Enfin, effets spéciaux et plans gores font bien sûr leur apparition. Comme dans toute série B, ils contribuent ici au succès du film en permettant au spectateur de voir ce pour quoi il a payé son ticket. Toutefois, alors que la mode est à la surenchère de gore ou de violence, Carter Smith a l’intelligence d’user de ses effets avec parcimonie. Les effets spéciaux, issus d’un subtil mélange entre les plans virtuels et les techniques plus anciennes, sont aussi excellents que discrets. On voit finalement peu la plante cannibale étendre ses branches tels des tentacules en dehors de quelques plans marquants. Au départ, la progression de la plante est invisible, ce qui la rend d’autant plus effrayante. Ainsi il sera difficile au spectateur de garder son calme lors de certaines scènes, comme ce passage où une des filles, blessée à la jambe, se réveille pour constater qu’une branche a poussé jusqu’à plonger dans sa plaie afin de s’abreuver de sang ! Du coté du gore on est aussi servi : même si le film ne verse pas dans l’excès, il est volontiers cruel et les personnages passent pas mal de temps à souffrir. Les scènes les plus douloureuses sont toujours habilement construites, et bénéficient d’une bande son terrible où ni les craquements des os ni le bruit de la chair qui se déchire ne seront épargnés au spectateur. Construit selon un mouvement crescendo, le film culmine lors de scènes impressionnantes où la tension devient alors difficilement supportable, comme ce passage de folie où la plante carnivore agite furieusement toutes ses branches pour tenter d’attraper les deux pauvres héroïnes suspendues dans le puit central de la pyramide, ou encore lors de ce très douloureux et sanglant passage où l’un des personnages s’automutile brutalement pour arracher les végétaux qui ont trouvé refuge sous sa peau ! Ces scènes se révèlent être d’une efficacité parfaite grâce à tout le travail d’ambiance et de mise en scène effectué par le réalisateur, qui se révèle très habile pour jouer avec les attentes du spectateur.

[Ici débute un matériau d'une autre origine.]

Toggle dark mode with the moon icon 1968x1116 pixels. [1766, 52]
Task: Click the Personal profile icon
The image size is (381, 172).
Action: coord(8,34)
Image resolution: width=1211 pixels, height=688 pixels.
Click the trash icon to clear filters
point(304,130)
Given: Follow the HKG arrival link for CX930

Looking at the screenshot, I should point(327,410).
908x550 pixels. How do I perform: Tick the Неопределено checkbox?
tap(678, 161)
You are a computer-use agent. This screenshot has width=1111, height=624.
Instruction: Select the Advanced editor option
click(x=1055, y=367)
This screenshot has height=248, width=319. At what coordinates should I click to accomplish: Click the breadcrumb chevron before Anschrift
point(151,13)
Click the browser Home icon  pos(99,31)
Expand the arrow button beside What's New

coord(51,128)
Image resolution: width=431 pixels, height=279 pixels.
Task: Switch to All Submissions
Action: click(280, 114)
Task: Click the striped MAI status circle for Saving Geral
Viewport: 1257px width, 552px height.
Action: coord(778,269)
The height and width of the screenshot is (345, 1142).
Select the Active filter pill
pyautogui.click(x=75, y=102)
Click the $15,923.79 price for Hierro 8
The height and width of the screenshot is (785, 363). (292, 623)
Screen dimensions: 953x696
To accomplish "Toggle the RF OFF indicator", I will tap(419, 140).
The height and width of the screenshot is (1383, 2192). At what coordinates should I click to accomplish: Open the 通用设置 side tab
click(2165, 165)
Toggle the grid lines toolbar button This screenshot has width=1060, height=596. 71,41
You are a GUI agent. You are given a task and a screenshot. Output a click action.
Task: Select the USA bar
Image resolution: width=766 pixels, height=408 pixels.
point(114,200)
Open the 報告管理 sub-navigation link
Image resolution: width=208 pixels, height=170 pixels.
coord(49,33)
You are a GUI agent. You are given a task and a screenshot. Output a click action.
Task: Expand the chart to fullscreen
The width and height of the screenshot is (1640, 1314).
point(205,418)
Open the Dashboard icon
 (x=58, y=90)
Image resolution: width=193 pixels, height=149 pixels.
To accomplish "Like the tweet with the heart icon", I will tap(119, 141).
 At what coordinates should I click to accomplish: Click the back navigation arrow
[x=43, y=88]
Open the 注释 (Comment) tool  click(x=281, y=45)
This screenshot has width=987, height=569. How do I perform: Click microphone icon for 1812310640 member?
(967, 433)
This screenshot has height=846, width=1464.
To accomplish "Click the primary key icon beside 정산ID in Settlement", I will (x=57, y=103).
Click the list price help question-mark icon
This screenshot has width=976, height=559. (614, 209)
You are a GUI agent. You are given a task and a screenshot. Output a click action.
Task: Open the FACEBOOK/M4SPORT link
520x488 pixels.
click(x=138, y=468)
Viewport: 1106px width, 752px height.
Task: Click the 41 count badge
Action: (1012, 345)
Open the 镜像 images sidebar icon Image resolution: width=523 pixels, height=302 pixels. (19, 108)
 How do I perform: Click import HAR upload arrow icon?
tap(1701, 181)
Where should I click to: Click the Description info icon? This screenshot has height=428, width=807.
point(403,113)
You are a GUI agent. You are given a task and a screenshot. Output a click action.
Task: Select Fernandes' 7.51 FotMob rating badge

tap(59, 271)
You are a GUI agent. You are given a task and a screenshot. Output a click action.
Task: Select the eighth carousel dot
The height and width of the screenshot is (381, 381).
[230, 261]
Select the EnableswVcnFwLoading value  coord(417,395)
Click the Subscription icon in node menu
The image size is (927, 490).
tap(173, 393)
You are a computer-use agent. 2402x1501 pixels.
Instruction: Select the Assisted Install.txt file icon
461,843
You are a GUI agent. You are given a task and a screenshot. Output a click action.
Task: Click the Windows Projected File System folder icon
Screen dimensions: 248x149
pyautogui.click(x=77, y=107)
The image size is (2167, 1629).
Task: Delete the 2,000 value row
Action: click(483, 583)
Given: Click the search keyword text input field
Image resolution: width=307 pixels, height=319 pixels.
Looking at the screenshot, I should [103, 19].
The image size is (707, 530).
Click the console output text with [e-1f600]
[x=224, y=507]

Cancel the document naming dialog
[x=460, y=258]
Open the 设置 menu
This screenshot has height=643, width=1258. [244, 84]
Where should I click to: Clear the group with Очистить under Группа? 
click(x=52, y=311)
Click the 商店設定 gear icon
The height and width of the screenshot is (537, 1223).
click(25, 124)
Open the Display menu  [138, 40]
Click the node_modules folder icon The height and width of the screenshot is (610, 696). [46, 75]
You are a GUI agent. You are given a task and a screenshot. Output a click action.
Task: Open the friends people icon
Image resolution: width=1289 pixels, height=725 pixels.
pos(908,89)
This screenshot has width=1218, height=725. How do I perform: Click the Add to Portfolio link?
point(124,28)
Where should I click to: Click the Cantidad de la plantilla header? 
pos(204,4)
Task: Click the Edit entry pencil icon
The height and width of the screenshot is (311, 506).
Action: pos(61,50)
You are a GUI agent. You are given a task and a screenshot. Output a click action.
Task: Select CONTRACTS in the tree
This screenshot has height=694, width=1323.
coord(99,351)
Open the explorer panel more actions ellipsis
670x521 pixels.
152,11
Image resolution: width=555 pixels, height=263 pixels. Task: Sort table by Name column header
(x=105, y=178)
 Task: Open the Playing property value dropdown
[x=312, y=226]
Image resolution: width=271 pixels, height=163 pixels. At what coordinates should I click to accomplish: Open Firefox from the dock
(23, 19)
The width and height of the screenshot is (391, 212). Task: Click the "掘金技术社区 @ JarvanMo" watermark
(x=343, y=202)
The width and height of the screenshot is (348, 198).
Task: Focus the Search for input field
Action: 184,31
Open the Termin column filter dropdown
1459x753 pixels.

Bref, Les Ruines est une série B à l’intrigue et aux personnages très classiques, mais qui compense son manque d’originalité par une efficacité sans faille. Le film allie ainsi une atmosphère lourde, des personnages intéressants et une intrigue sombre et parfois sadique pour combler les attentes de son public. Le résultat est très réussi, et il y a fort à parier que ce petit film saura trouver une bonne place dans le coeur des fans de films d’horreur.